__EXERCISE DESCRIPTION__.
Beginning at the line that includes "598x250 pixels." in the entries below, print each line exactly as it appears, through the last one.

[Stored data]
- Opening Delimiter -

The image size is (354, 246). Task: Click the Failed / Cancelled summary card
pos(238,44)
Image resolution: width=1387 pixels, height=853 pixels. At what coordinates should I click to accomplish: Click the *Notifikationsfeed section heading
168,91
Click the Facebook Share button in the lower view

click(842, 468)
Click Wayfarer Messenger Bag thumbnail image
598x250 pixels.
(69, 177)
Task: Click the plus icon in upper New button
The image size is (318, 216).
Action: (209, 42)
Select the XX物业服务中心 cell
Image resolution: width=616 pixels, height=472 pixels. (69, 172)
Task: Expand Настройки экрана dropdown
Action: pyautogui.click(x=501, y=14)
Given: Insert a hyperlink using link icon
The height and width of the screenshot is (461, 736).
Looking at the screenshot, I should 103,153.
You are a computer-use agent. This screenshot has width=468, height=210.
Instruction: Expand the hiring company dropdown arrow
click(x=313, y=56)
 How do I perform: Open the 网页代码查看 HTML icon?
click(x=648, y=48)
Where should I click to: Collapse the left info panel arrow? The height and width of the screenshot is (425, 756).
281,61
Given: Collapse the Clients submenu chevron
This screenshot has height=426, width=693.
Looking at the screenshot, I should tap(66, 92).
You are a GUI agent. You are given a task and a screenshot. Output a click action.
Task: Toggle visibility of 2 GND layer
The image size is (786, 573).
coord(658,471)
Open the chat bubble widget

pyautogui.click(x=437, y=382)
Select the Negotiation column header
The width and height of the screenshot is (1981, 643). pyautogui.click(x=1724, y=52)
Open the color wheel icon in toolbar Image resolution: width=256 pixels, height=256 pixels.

- Closing Delimiter -

__RESPONSE TO THE EXERCISE__.
598x250 pixels.
(69, 177)
Task: Click the plus icon in upper New button
The image size is (318, 216).
Action: (209, 42)
Select the XX物业服务中心 cell
Image resolution: width=616 pixels, height=472 pixels. (69, 172)
Task: Expand Настройки экрана dropdown
Action: pyautogui.click(x=501, y=14)
Given: Insert a hyperlink using link icon
The height and width of the screenshot is (461, 736).
Looking at the screenshot, I should 103,153.
You are a computer-use agent. This screenshot has width=468, height=210.
Instruction: Expand the hiring company dropdown arrow
click(x=313, y=56)
 How do I perform: Open the 网页代码查看 HTML icon?
click(x=648, y=48)
Where should I click to: Collapse the left info panel arrow? The height and width of the screenshot is (425, 756).
281,61
Given: Collapse the Clients submenu chevron
This screenshot has height=426, width=693.
Looking at the screenshot, I should tap(66, 92).
You are a GUI agent. You are given a task and a screenshot. Output a click action.
Task: Toggle visibility of 2 GND layer
The image size is (786, 573).
coord(658,471)
Open the chat bubble widget

pyautogui.click(x=437, y=382)
Select the Negotiation column header
The width and height of the screenshot is (1981, 643). pyautogui.click(x=1724, y=52)
Open the color wheel icon in toolbar Image resolution: width=256 pixels, height=256 pixels.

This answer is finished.